4月から実家の富山に戻ってきて、比較的時間があるのでインターネットでの悩み相談を受けている。そのサイトは回答者として仏教僧侶だけが登録している。悩んでいる人からメールで相談を受けて、その相談に対し何らかの応答をするというサイトだ。

今までおおよそ130人位の方の相談に答えさせてもらった。

そこから見えてきたことがある。

その事について先日書いたメモを以下に示す


1 相談の多くが「他人から好かれない、愛されない人生なんて生きていても仕方ない」といか「人と比較して自分は何もない、欠陥品だ」という相談です。
2 ずーっと、私はダメだと考えて苦しんでいる人がいて。でもそもそも他人から愛されようという事はコントロールできないから、そう考えている限り苦しむだけだ…
3  と思うのですが、やはり、ほとんど褒められたりしたことなかった人がいるんだなと思う一方で、過剰に他者の評価を気にして苦しんでいる人もいるのです。
4  だからこの「他人から好かれる」を軸にして生きる。「比較して、自分をダメだと思う」というところから、どうしたら解放されるかなというか、なんか違う軸をもつというか、そういう事ってどうしたら可能なのかな?っていうことを考えて行って共有していかないといけないなと思いました。
5  これは僕自身がそうで、最近マンガを描き始めて、毎日一本漫画を描いているんですが、人からの評価を気にして、評価されたいマン(※1)にここ数日なっていました。
6  で、カッコいいとおもう漫画家の人って他者の漫画を評価していて、そうか、自分は評価されたいマンだったんだと思いました。
7  どうして自分は評価されたいマンだったのか?と考えてみると、これは色々な原因がありそうで、それを分析していくのも、面白そうだと感じています。

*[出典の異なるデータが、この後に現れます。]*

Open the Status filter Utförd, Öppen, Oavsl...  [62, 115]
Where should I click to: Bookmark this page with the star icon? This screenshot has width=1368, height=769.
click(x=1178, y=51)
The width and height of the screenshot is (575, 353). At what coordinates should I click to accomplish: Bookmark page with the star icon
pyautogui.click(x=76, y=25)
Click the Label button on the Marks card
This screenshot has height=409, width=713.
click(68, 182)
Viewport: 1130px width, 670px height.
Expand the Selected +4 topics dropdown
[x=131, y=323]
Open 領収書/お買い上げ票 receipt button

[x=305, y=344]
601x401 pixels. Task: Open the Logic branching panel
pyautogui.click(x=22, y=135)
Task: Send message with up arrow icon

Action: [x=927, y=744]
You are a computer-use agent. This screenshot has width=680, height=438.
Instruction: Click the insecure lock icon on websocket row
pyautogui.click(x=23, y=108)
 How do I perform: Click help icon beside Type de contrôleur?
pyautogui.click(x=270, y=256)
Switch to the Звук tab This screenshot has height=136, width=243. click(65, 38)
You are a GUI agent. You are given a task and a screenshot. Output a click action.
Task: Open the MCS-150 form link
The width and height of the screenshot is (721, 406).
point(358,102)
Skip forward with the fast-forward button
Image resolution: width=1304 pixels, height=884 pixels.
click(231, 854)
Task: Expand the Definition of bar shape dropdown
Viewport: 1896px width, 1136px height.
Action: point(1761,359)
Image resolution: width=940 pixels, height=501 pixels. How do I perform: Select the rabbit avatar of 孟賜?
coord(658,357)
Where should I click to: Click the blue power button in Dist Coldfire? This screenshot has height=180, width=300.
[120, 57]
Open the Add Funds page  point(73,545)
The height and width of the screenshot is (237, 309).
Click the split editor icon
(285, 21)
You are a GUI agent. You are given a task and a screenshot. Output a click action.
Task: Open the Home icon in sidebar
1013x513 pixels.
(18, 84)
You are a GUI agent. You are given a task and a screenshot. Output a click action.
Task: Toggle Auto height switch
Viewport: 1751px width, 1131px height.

(※1)評価されたいマンというのは、デザイナーの山下陽光さんが、「みんな評価されたいマンになっているから、評価したいマンになったほうがいい」とある所で言っていて、そこからきた言葉です。


実感として、相談の90%くらいが、他者と自分を比較して、その結果自分に「価値がない」「意味がない」という事で苦しんでいるという内容だと感じる。人と比較し、他者の様にできない自分をダメという所に集約される質問が多いのだ。

人ってこんなにも比較によって苦しむんだという事が見えてきた。悩みのほとんどが比較。その度に自分は「人は勝つために生まれてきたのではない、負けて一生しょぼくれて生きるために生まれてきたのでもない。勝とうが負けようが生きる事を願われているのでは?」「勝ち負けのために生まれてきたのではない」という事を伝えているのだが、何だか、そういう事は砂漠にじょうろで水をやるように、無力にも感じている。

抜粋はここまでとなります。